Grundlegendes zur Geldanlage vermittelt zum Beispiel die Ratgeberseite «infos-finanzen.de» des Bankenverbands. Erfahrenere Anleger steuern auf der Suche nach Datenfutter aber meist Firmenwebsites oder Diskussionsforen an, und noch mehr Kurse, Nachrichten und Analysen gibt es meist auf den Seiten von Börsenbetreibern und den permanent aktualisierten Finanzportalen.

Zu den bekanntesten Adressen zählen www.onvista.de , www.wallstreet-online.de , www.ariva.de und www.finanztreff.de . Auch die Seiten von Onlinebanken und -brokern bieten oft jede Menge Marktdaten. «Was das Spektrum an Informationen angeht, sind Finanzportale generell unschlagbar», sagt Roland Aulitzky. Neben der Fülle von Informationen seien ihr weiterer Vorteil die Produktdatenbanken. Sie ermöglichen mit wenigen Mausklicks Vergleiche von Tausenden Aktien, Investmentfonds oder Zertifikaten.

Dabei helfen Analysewerkzeuge wie Wertpapier-Suchmaschinen, mit denen sich unter anderem Aktien mit der höchsten Dividendenrendite herausfiltern lassen. Praktisch seien auch Zins- und Renditerechner sowie gebündelte Analystenmeinungen, die mehr Orientierung als Einzelveröffentlichen bieten, sagt Aulitzky.

«Es sind aber auch die interaktiven Funktionen, die das Internet attraktiv machen», fügt Gerrit Fey hinzu. So lassen sich heute zum Beispiel mit virtuellen Depots die Portfolio-Entwicklungen verfolgen und mit so genannten Watchlists aussichtsreiche Wertpapiere ohne allzu viel Mühe beobachten. Eine Alarmfunktion per E-Mail teilt dann etwa automatisch mit, dass eine bestimmte Kursschwelle erreicht wurde. Und wer sich nur für bestimmte Finanzangebote interessiert, findet im Netz auch spezialisierte Seiten. So gibt es Angebote für Aktien, für Zertifikate oder Fonds.

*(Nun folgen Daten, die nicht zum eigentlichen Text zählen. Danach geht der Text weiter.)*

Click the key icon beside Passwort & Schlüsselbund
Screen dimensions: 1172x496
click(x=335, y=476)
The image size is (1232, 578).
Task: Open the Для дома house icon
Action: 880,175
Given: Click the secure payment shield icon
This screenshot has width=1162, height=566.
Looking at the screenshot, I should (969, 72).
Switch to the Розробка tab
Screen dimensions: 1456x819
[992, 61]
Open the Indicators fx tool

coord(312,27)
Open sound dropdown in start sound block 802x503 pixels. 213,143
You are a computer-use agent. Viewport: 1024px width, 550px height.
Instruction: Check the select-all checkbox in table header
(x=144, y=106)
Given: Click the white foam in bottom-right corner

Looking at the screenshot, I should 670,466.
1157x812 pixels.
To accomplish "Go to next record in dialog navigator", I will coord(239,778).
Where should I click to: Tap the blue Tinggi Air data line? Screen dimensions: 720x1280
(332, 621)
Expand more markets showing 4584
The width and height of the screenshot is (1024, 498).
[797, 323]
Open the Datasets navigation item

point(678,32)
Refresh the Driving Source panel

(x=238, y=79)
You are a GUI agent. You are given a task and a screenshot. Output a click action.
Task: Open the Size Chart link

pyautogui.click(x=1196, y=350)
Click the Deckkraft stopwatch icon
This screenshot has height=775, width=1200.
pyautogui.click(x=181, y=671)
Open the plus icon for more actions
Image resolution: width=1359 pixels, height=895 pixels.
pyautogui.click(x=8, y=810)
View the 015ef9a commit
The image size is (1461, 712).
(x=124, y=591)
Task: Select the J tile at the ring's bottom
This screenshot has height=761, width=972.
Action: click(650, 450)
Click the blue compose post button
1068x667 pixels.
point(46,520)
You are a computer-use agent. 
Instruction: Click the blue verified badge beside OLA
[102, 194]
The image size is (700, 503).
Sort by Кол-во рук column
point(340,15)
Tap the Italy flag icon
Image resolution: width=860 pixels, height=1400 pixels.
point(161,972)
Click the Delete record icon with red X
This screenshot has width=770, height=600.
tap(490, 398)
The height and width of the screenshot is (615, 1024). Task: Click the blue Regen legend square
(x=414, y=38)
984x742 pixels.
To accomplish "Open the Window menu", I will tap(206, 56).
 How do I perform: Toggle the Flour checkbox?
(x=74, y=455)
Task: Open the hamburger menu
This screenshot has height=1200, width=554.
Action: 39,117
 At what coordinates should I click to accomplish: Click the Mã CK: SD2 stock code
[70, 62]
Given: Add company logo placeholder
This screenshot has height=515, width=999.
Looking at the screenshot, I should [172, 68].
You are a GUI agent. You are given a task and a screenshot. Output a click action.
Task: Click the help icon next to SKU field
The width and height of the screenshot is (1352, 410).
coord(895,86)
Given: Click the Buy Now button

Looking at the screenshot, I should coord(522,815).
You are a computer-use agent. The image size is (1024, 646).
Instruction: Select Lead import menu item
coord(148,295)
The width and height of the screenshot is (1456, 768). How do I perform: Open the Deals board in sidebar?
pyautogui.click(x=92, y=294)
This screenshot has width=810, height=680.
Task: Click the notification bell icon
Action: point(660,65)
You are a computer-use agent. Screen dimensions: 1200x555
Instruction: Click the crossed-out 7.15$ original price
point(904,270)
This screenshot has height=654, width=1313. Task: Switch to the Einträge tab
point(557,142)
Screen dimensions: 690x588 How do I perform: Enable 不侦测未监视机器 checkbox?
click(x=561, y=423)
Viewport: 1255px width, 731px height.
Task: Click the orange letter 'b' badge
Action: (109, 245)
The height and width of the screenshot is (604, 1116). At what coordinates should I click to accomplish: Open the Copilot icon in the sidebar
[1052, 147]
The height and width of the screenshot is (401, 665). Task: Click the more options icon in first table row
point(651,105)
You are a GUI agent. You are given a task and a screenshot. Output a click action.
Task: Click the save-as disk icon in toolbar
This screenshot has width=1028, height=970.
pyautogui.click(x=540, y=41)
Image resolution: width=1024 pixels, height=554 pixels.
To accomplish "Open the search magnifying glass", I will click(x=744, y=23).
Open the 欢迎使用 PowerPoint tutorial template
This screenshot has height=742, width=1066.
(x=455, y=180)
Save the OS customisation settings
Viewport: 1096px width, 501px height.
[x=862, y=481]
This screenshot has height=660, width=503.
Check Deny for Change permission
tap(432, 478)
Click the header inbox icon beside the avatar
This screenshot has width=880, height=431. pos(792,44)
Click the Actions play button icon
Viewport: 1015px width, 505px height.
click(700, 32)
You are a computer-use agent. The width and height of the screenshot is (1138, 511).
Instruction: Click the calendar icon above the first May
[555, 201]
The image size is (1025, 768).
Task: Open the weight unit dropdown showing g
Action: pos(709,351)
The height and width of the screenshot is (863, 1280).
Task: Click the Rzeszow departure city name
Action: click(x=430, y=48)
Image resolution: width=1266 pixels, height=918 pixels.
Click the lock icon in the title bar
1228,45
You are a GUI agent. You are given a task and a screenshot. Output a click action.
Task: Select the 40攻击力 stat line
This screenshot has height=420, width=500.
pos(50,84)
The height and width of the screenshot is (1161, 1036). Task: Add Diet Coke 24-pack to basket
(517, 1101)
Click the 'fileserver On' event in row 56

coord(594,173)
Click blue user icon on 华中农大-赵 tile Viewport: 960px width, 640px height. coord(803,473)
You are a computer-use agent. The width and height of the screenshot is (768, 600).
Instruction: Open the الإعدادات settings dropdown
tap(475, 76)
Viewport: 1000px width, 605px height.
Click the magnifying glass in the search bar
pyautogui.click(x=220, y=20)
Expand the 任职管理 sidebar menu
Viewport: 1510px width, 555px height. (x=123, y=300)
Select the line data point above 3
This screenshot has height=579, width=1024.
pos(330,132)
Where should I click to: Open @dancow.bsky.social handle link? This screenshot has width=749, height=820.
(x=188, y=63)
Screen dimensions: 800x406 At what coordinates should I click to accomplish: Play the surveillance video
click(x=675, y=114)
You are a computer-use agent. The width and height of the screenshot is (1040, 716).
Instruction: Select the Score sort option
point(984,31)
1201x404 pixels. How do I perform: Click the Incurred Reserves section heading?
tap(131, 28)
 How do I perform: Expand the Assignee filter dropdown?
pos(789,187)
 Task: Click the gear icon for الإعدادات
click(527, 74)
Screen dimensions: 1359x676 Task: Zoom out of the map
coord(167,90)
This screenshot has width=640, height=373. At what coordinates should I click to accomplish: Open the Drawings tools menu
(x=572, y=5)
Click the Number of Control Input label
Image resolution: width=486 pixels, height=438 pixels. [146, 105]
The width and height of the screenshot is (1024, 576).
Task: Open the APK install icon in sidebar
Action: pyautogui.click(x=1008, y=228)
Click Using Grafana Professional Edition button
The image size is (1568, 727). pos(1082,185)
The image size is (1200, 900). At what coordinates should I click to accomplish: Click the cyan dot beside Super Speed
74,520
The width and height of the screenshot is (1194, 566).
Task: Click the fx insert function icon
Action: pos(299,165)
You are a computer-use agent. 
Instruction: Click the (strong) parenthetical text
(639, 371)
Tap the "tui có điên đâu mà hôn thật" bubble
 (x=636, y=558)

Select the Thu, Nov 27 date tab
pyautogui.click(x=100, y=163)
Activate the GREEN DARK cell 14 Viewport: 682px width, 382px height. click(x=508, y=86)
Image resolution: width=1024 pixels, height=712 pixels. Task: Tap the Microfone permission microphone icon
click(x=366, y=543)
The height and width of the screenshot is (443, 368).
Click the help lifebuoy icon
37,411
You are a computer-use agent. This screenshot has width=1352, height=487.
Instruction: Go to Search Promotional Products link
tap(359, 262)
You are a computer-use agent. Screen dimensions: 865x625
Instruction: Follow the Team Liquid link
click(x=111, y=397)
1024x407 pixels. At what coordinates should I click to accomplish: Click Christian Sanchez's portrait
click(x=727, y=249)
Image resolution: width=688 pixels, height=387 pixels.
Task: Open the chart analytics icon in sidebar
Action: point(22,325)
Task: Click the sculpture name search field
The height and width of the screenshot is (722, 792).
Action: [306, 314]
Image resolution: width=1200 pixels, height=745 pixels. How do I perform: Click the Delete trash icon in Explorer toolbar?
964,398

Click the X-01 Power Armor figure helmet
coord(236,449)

«Auch in Foren erhält man so manchen Fakt», fügt Roland Aulitzky hinzu. Hier können Anleger mit Gleichgesinnten Hintergründe, Gerüchte und Ratschläge austauschen. Wer sich dort informiert, muss mit konkreten Tipps aber vorsichtig umgehen. Bei Kaufempfehlungen sollten laut Aulitzky die Alarmglocken schrillen: «Hier gilt größte Vorsicht». Bisweilen preisen Nutzer Papiere als Kursraketen an, die sie vorher gekauft haben und nun gezielt hochtreiben wollen, um danach rasch auszusteigen.»